An early Links & Reviews this week since I'm headed out of town for a couple days.
- The New Yorker has a very interesting D.T. Max essay on the Harry Ransom Humanities Research Center at the University of Texas-Austin and how it has developed into a top-rank repository for the papers and archival collections of well-known writers. [h/t Everett Wilkie, Ex Libris]
- From NPR this week, an interview with Anne Fadiman on her new book of "familiar essays," At Large and at Small (also an excerpt); a discussion with Lang Elliott and Wil Hershberger on their book Songs of Insects, which took six years to write, record, and photograph.
- Adrian Tinniswood's The Verneys gets a brief mention in the New Yorker.
- Reading Copy notes the release of the nominees for this year's Quill Awards. Eighteen categories ... five nominees each ... and I haven't read a single one of them. Nor, oddly enough, am I likely to.
- Joyce has "footage from the front" at the Concord Book Fair last weekend, which I'm sorry to have missed. She also notes, regretfully, that the Book Barn in Wells, ME will be closing at the end of the summer, and until then, everything's 50% off.
- Forrest analyzes a neat old photograph he recently acquired, over at Mutterings of a Mad Bookseller.
- Ed, our resident Bibliothecary, went to Book Expo America last weekend in New York and has some commentary, links, and a list of the new good books he snagged.
- Upcoming auctions: Rare Book Review reports that Thomaston Place Auction Galleries (Thomaston, ME) will hold an annual books and ephemera auction on 30 June with some real goodies: a 1578 Breeches Bible (images) and many other rare titles.

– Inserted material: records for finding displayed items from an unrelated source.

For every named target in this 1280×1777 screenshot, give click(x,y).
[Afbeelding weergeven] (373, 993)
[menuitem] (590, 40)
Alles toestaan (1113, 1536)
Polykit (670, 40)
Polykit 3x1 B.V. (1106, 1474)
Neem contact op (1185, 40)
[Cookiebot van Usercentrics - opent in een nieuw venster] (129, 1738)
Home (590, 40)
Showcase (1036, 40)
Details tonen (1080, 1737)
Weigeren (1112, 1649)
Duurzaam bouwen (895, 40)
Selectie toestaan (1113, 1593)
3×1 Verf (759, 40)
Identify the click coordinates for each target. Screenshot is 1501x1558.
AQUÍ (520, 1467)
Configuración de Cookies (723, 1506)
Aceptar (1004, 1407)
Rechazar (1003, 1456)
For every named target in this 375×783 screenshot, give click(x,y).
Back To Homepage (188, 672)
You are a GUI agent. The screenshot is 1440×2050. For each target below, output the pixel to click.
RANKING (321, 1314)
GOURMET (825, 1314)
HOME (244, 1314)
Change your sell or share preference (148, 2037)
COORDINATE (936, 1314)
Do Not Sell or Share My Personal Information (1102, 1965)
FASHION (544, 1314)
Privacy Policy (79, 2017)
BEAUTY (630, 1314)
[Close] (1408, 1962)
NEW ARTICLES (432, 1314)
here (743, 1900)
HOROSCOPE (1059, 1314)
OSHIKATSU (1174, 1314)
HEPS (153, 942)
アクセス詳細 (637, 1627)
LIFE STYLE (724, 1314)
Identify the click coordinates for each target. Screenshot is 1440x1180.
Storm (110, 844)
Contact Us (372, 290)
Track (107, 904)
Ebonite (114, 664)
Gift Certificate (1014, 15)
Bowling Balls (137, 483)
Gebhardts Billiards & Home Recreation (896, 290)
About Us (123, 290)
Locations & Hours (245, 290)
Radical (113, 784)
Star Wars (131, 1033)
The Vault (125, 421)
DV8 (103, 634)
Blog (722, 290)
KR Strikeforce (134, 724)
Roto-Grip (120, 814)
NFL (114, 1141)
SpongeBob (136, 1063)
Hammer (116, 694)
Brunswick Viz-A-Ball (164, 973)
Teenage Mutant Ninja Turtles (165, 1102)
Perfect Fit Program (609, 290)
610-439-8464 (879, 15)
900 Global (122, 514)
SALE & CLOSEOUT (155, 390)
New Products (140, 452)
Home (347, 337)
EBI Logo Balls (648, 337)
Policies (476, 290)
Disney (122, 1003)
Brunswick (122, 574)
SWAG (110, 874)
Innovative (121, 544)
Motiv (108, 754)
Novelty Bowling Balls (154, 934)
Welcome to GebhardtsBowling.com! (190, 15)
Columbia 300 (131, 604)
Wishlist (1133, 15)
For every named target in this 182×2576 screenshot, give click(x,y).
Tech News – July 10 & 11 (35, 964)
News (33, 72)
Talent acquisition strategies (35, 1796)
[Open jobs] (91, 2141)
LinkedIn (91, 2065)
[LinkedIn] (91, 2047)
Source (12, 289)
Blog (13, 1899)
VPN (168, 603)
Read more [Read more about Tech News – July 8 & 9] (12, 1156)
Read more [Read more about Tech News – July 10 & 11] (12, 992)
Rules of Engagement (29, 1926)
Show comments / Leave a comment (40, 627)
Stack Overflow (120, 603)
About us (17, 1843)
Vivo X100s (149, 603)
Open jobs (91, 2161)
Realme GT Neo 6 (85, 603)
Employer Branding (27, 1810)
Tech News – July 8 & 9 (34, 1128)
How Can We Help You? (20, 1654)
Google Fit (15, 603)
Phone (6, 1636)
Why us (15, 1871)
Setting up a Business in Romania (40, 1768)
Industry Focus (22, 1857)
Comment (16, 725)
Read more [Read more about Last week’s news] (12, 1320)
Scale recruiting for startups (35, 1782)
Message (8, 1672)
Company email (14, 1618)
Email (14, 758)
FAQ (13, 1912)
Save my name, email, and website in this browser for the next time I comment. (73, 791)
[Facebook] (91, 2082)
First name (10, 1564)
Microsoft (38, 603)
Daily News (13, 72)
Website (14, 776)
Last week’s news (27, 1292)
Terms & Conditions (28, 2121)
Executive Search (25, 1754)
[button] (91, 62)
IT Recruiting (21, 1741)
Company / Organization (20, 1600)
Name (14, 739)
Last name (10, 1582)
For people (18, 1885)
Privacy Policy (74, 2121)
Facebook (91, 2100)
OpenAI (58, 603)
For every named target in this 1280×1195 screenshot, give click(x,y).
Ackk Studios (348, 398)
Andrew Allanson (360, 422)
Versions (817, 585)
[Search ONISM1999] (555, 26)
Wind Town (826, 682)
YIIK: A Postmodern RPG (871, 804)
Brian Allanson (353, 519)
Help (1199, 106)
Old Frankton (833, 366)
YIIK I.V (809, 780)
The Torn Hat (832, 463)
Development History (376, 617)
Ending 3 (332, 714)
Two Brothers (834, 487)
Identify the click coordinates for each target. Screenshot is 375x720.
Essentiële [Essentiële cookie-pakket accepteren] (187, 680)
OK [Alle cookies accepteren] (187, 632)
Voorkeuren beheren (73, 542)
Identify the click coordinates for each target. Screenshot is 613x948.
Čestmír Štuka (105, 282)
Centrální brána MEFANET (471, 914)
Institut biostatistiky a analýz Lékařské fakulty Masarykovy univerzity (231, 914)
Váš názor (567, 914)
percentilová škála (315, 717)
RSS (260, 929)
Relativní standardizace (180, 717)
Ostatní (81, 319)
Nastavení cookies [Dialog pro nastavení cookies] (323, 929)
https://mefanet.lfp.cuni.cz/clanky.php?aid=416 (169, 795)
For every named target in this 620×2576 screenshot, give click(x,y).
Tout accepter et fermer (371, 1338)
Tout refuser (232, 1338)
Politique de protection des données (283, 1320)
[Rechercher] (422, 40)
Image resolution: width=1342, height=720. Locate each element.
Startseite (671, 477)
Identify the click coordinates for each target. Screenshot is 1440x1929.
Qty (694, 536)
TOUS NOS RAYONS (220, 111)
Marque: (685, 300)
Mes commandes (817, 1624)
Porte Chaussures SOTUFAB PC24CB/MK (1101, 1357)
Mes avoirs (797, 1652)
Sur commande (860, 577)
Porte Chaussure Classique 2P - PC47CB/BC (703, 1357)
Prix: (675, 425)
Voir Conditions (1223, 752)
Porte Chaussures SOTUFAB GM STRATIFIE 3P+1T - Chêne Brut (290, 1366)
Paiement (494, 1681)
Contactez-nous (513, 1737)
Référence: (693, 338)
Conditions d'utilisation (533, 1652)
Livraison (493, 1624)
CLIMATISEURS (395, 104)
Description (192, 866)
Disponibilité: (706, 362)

RBR also notes that a 19 June sale at Christies will feature a first manuscript draft of John Wilkes Booth's "Secession Crisis" speech, written in late 1860 (Lot 227). The twenty-one page draft is being sold by the Hampden-Booth Theatre Library, and is expected to fetch between $200,000-300,000. Significant background and excerpts from the speech here. There are more than 300 other lots in this sale of printed books and manuscripts, including many modern firsts and a previously unrecorded first edition of Copernicus' De revolutionibus (Lot 131) which was examined by Owen Gingerich ($300,000-400,000). Other highlights (to me): a letter from John Adams to Benjamin Rush, 8 January 1812 (Lot 223) in which every great Adams letter-writing characteristic is on display ($150,000-200,000) and a copy of John Woodhouse Audubon's 1852 book Illustrated Notes of an Expedition through Mexico and California (Lot 111 - $70,000-90,000). Auction watching - such a fun spectator sport!
- Bookfinder Journal notes that the first ISBN-13s with a 979-prefix could begin appearing as early as 2008.
- Travis has some thoughts on the increase in Smiley's restitution payment.
- fade theory points out Mirror of the World, a new, beautiful online exhibit at the State Library of Victoria. Highly recommended.
For my upcoming trip I'll be taking along Khaled Hosseini's A Thousand Splendid Suns, which received a rave review from one of my most trusted book recommenders.